Le soir, on donnait un bal : « Entre sept et huit heures, deux orchestres commençaient à jouer. Ils continuaient jusqu’à sept heures du matin ». Il était interdit de se présenter armé et de se costumer en domestiques. Il fallait porter des vêtements de prix, « des masques de circonstance » et des perruques volumineuses. Les dames devaient se soumettre à ces règles sans prendre le risque de faire de l’ombre à l’impératrice. Porter une toilette et des bijoux plus luxueux qu’elle les aurait exposées à des conséquences peu enviables.

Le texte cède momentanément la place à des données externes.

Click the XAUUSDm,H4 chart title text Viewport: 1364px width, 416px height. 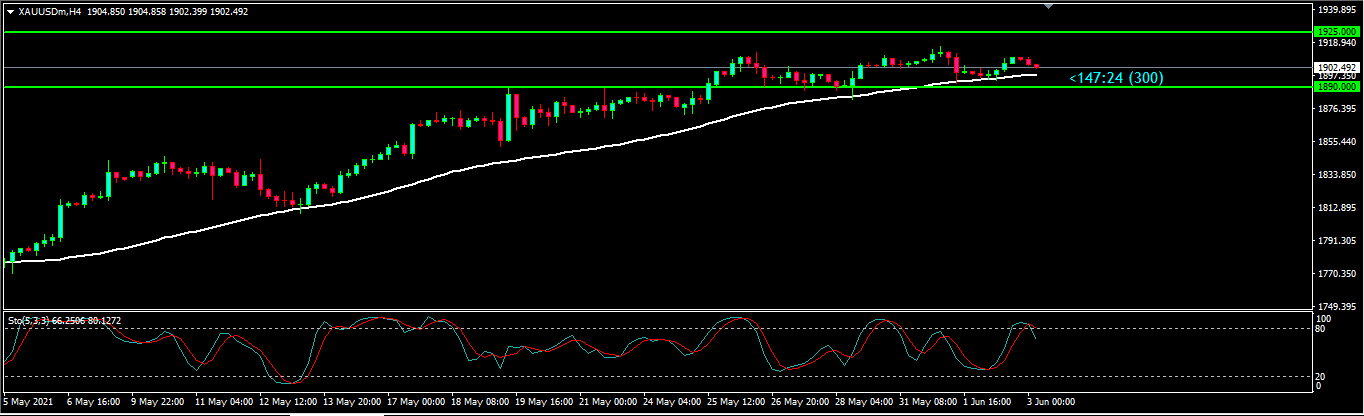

Durant la période des sviatki, on donnait souvent des bals masqués : les femmes devaient porter des habits d’hommes et les hommes, de femmes. Ce qui les mettait mal à l’aise. À la différence d’Élisabeth qui portait à merveille les vêtements masculins. Après le bal, on prenait un dîner tardif ou un petit-déjeuner précoce où l’on dégustait « les meilleurs vins, du café, du chocolat, du thé, du sirop d’orgeat et de la limonade ».

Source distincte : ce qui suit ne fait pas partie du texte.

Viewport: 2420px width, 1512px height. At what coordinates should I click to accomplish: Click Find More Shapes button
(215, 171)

Divertissements des sviatki et mascarade pour Catherine II
Sous l’impératrice Catherine II (1729-1792), les festivités du 1er janvier étaient réglées par un protocole précis : messe à laquelle pouvait assister la noblesse, félicitations prononcées par les prêtres, salves de canons, défilé en musique sous les fenêtres du palais d’Hiver, dîner sous un dais de cristal monté dans la salle du théâtre du palais.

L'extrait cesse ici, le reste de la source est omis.